La stat qui redonne l’espoir à l’OM avant le sprint final
Après deux revers inquiétants qui avaient semé le doute sur la Canebière, l’OM a retrouvé des couleurs en dominant le FC Metz (3-1). Si le contenu a parfois été poussif, l’essentiel est ailleurs : les hommes d’Habib Beye ont stoppé l’hémorragie pour se replacer dans la meute des prétendants au podium.
Cette victoire arrachée dans la douleur redonne une bonne dose de confiance à Pierre-Emerick Aubameyang et ses partenaires. Et pour nourrir leurs ambitions européennes, les Phocéens peuvent s’appuyer sur un chiffre troublant qui démontre que leur situation actuelle est loin d’être rédhibitoire pour la suite des événements.
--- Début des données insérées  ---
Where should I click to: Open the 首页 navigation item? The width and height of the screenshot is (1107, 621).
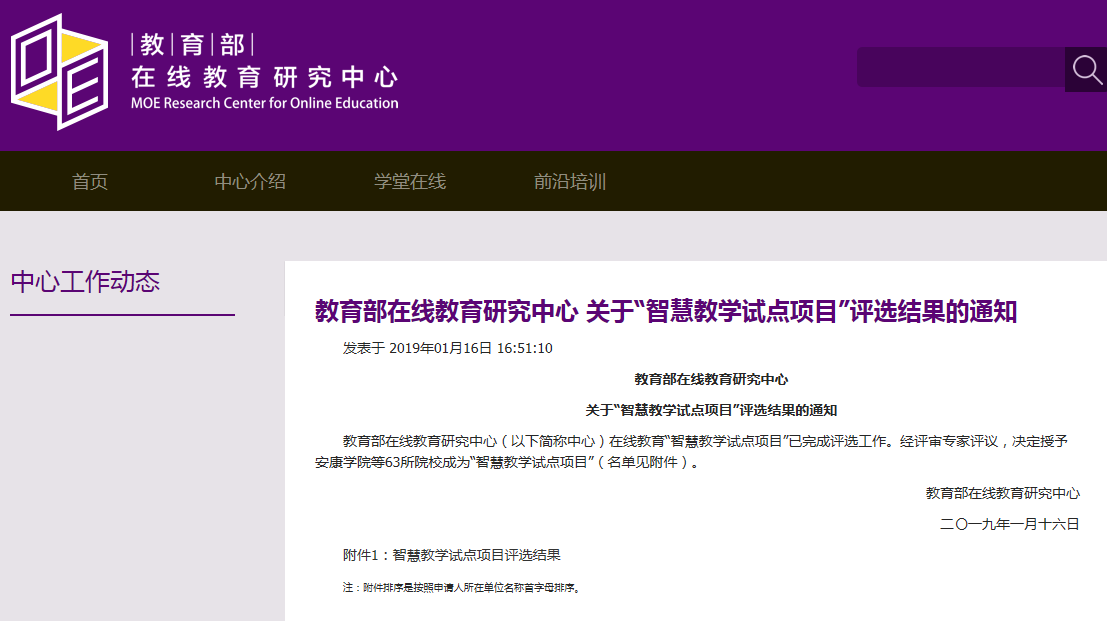(x=90, y=182)
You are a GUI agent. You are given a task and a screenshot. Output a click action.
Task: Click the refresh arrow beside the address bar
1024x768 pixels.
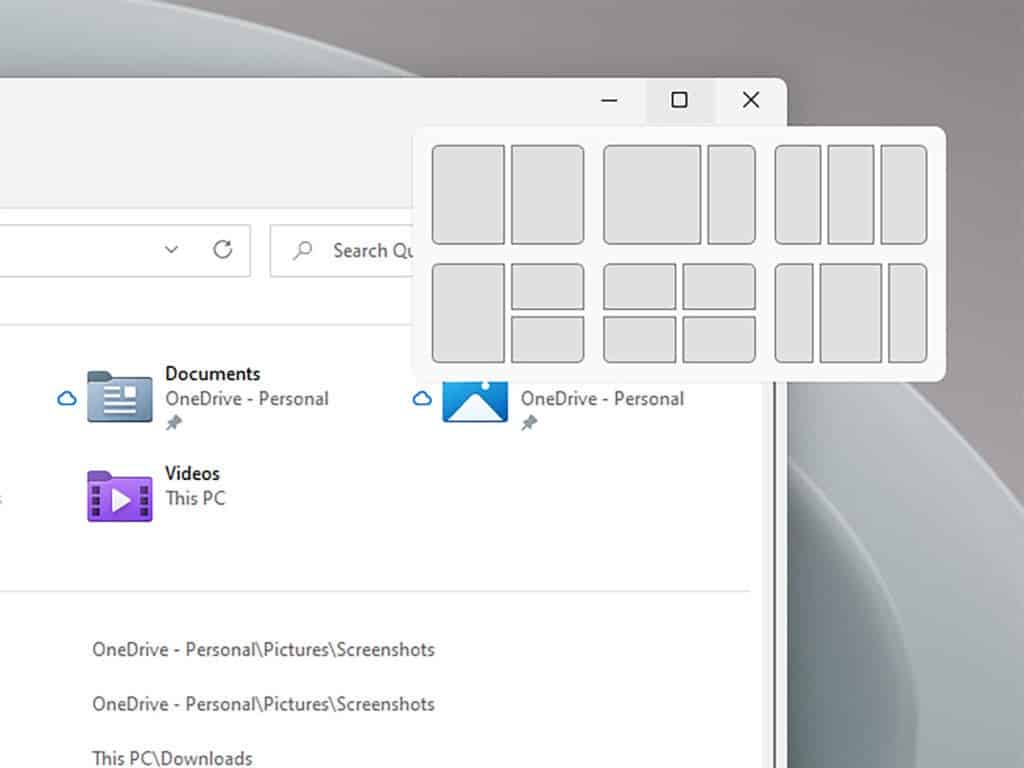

Le mimétisme parfait avec la saison passée
Ce fameux indicateur est une incroyable symétrie historique. À ce stade de la compétition en Ligue 1, l’Olympique de Marseille affiche très exactement le même bilan que la saison dernière : 16 victoires, 4 nuls et 9 défaites. Or, l’an passé, le club marseillais avait terminé l’exercice en boulet de canon en enchaînant quatre succès et un nul lors des cinq ultimes journées pour arracher la deuxième place. Une copie conforme qui prouve que l’effectif actuel a toutes les cartes en main pour rééditer l’exploit et s’inviter de nouveau en C1.
Pour lancer cette dernière ligne droite infernale, Marseille se déplace sur la pelouse du FC Lorient. Une affiche qui réussit particulièrement bien aux Olympiens. L’OM affiche un taux de victoire record de 60 % face aux Merlus dans l’élite. Les Bretons restent d’ailleurs sur treize rencontres sans la moindre victoire face aux Phocéens. Un adversaire fétiche qui tombe à pic pour enclencher une dynamique positive, même s’il faudra se méfier de Lorient qui reste invaincu lors de ses douze derniers matchs à domicile.
Un calendrier taillé pour le sprint
Ce match marque le début d’une fin de saison sur le papier très abordable. Contrairement à ses concurrents directs comme Lille ou Monaco, l’OM bénéficie d’un calendrier nettement plus clément. Les Marseillais vont enchaîner des déplacements chez des équipes de bas de tableau comme Nantes ou Le Havre, avant de recevoir Nice et de boucler face à Rennes au Vélodrome. Si Habib Beye prévient que ce sera « un combat jusqu’à la fin », ses troupes ont clairement leur destin en main pour valider leur précieux sésame européen.